■ **Exercise goal**: Pick up the news story about the 80-year-old Mumbai cabbie returning a passenger's bag and continue it from its last sentence.

■ **Passage to read**:

◆ ◆ ◆ ◆ ◆ ◆ ◆

Updated on: 03 March,2017 06:00 AM IST  | 
Suyash Karangutkar |

Sikandar Ali restores our faith in taxi drivers. The 80-year-old cabbie scoured the localities of Matunga for three days to return a passenger's bag despite ill health

80-yr-old Mumbai cabbie scours streets for 3 days to return passenger's bag

Sikandar Ali from Govandi spent three days looking for the passenger who had left his bag in his cab. Pic/ Datta KumbharSikandar Ali from Govandi spent three days looking for the passenger who had left his bag in his cab. Pic/ Datta Kumbhar


Sikandar Ali restores our faith in taxi drivers. The 80-year-old cabbie scoured the localities of Matunga for three days to return a passenger's bag despite ill health.


On the night of February 26, Ali was about to call it a day when a US-based doctor of Indian origin, Dr Anant Vora, hailed his taxi from King's Circle to head home to Matunga. While alighting, though, Dr Vora forgot his bag, which contained his passport, documents, a cellphone and a camera, in the cab.

◆ ◆ ◆ ◆ ◆ ◆ ◆

■ **Collected data**:
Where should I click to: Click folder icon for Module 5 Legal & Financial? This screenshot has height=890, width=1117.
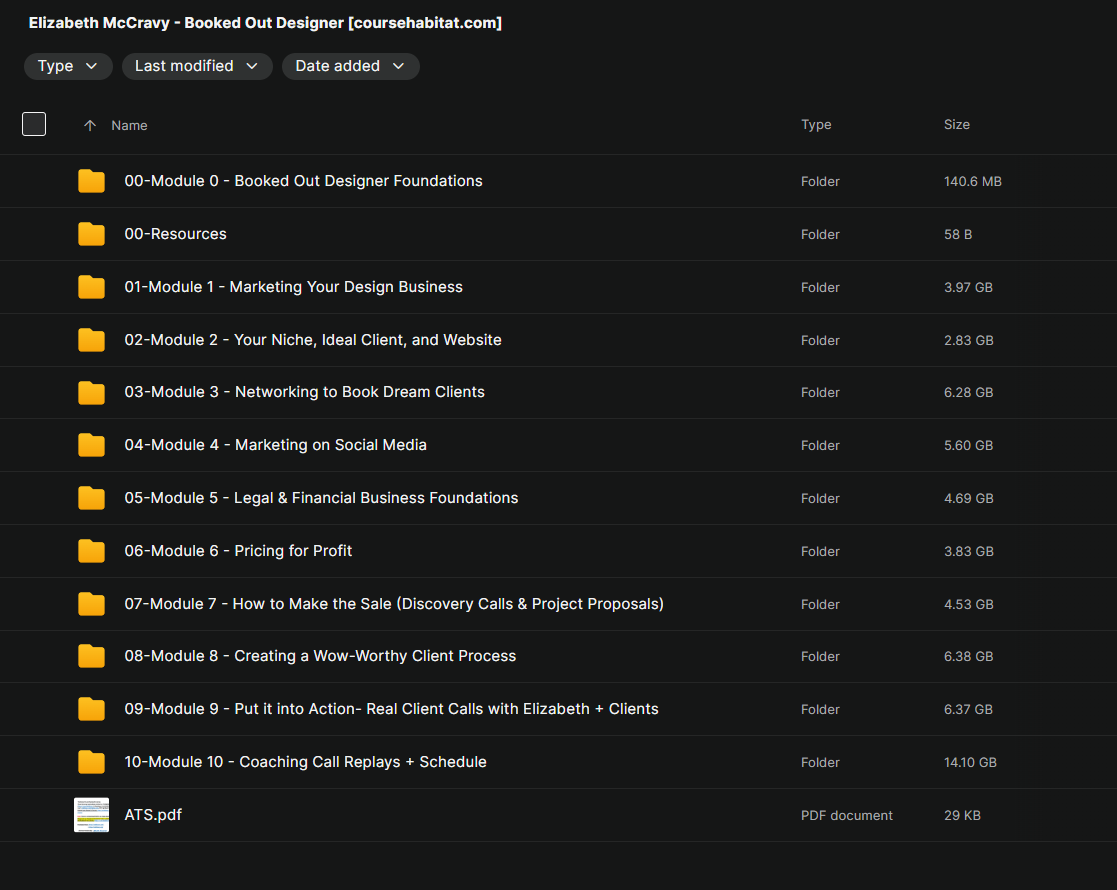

◆ ◆ ◆ ◆ ◆ ◆ ◆

■ **Reply**:
Ali didn't realise that the bag had been left behind till another passenger pointed it out. Although he had taken only a few passengers that day, he still couldn't recall whom the bag belonged to. It was only after he reached home and took a look at the passport did he recognise Dr Vora. “There were many things in his bag. The gadgets looked expensive.”

The aged resident of Govandi, who suffers from a number of ailments, resolved to return the bag to the rightful owner, “come what may”.

Although the norm among taxi drivers in such cases is to deposit the lost property with their respective unions, Ali took it upon himself to return the bag to Dr Vora safely.

He remembered the area in which he had dropped Dr Vora, but locating his house proved to be an arduous task. For two days, he hit a wall.

In the meanwhile, a perturbed Dr Vora lodged a police complaint and approached the US Consulate. "More than anything else, I was worried about my passport," says Dr Vora.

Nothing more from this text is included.